» RECORDS SHOWN:

::::::::

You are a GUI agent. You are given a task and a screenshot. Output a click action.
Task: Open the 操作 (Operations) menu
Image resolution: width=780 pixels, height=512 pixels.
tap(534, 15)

::::::::

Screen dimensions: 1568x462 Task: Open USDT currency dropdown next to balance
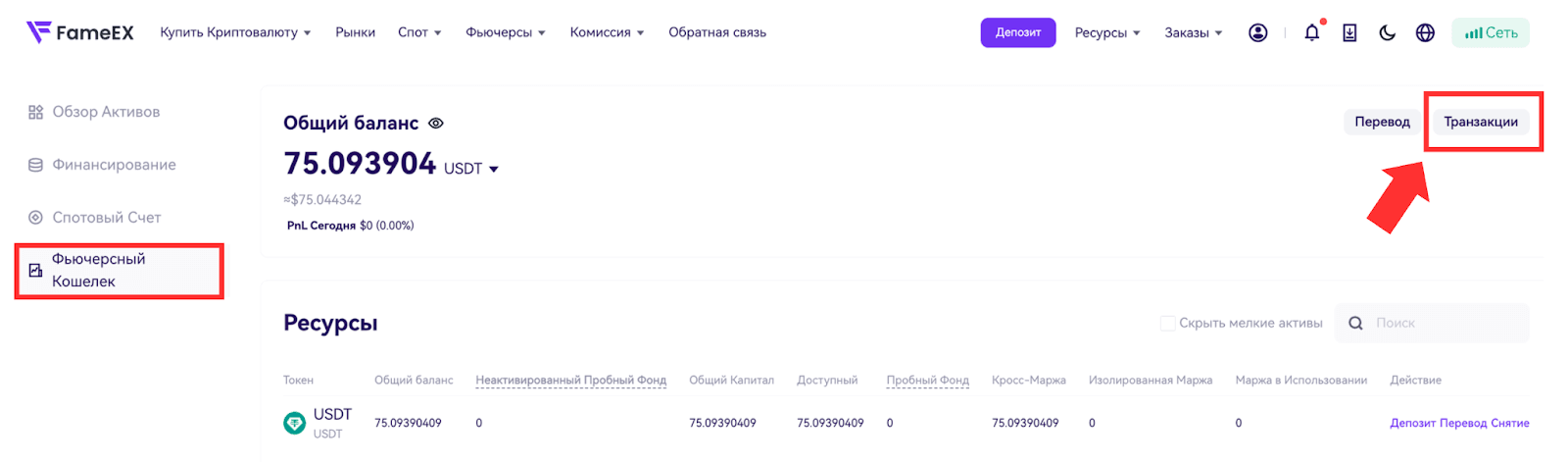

::::::::

» TASK: Out of the preceding entries, pull every line containing the string "Open".

» SOLUTION FOR THIS EXERCISE:
Task: Open the 操作 (Operations) menu
Screen dimensions: 1568x462 Task: Open USDT currency dropdown next to balance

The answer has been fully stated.